The disagreement on the justiciability of social rights among members of the Court is reiterated in judgment after judgment. It is based on in the idea of a “paradigm shift in jurisprudence,” announced by Judge Ferrer Mac-Gregor himself, writing in his capacity as legal scholar.Footnote 24 This jurisprudential change, based mainly on the evolutionary interpretation of the American Convention, encounters resistance within the Court itself, with some members criticizing the doctrine as a departure from basic rules of treaty interpretation and as undermining the legitimacy of the inter-American system.Footnote 25
In short, it seems that the impetus to integrate international law with national law—a goal that has been present for more than a century—risks weakening the authority of the Court itself.
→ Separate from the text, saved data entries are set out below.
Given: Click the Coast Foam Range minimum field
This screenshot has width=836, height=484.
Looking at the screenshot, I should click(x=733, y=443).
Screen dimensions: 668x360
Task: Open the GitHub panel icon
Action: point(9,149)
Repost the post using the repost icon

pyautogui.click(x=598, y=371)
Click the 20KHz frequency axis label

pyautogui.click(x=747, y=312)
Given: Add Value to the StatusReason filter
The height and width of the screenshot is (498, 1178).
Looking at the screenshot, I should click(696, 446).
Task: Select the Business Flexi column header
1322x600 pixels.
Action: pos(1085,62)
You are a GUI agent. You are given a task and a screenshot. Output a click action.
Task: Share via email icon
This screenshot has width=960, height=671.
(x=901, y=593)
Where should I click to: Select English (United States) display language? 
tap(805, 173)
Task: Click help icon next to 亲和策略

It is unclear that the Inter-American Court (or any international tribunal, for that matter) should correct social injustices in all cases—or at least not if such a move implies disregarding norms agreed upon by states themselves. As Judge Sierra Porto has said, in an oblique reference to the ius constitutionale commune school, “transformative law cannot be done against the law in force.”Footnote 26
Conclusion
The impressive development of international human rights law in Latin America has made regional bodies key players in the protection and promotion of a shared language of rights. States, advocates, and scholars understand how important it is to protect the authority of the inter-American human rights system as a project of Latin American transnational law. However, this project must ensure that the integration between national law and international law, while responding to common objectives—rule of law, democracy, social justice, and human rights— does not affect the norms and principles that make such integration possible. As Latin American countries have paid a high price when democracy has been at risk, it is imperative that Latin American international law can serve those values with full adherence to the norms and principles that make them possible in the first place.